Never implied or intended to imply any such thing, Dwight. See above.

He stated he was in his room playing with their child when she flipped. I'm not implying d**k. I'm saying no spouse - man or woman - can allow themselves to be subjected to that especially in front of their child. None of us know the details. All we can do is wish them the best.
 
#73
#73
Never implied or intended to imply any such thing, Dwight. See above.

He stated he was in his room playing with their child when she flipped. I'm not implying d**k. I'm saying no spouse - man or woman - can allow themselves to be subjected to that especially in front of their child. None of us know the details. All we can do is wish them the best.

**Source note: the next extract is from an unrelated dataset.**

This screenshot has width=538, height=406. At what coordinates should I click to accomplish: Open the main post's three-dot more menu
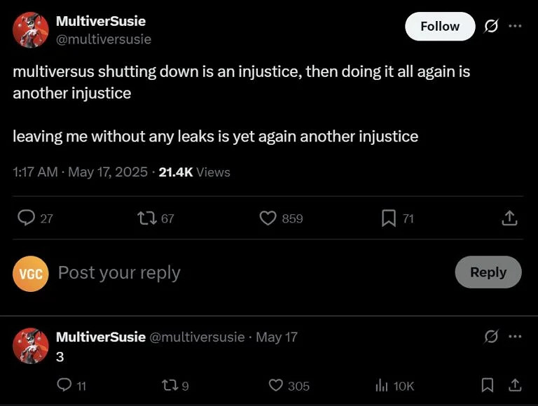[515, 27]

dude it was a joke for the sole purpose of using a double negative
 
#75
#75
Oh boy. I generally don't weigh in on this type of thing because nobody should ever take advice from me, but there's a glaring point I have to mention.

In all of the things you've said about your wife in these posts, there isn't much that reads like you see her as a life-size human being. You've said she's crazy, she's hot, she's suspicious, whatever, but it all seems oddly dismissive of your wife the person, as opposed to your wife the hot crazy thing.

I understand we're only getting a sliver of the whole picture and I really don't mean to throw stones at you at all, but from the few sentences you've offered I can totally get that you love your kid but I don't get that at all about your wife.

It just makes me wonder if she's picked up on the notion that your appreciation of her is somewhat superficial, especially now that she sees you with your kid and sees what it looks like when you truly love somebody. If so, she'd have to think that your commitment to her will only last until her hotness fades and, having had a baby not long ago, she's likely been feeling that it already has to some degree. It's not such a leap to get to her suspicions, unfounded though they may be.

Before you write her off, try getting to know her with your blinders on and ride that out a while. Then she'll know you're with her for who she is and not what she is.

Sorry if all that sounded preachy or insulting. But I wish all three of you good luck and happy times as a family.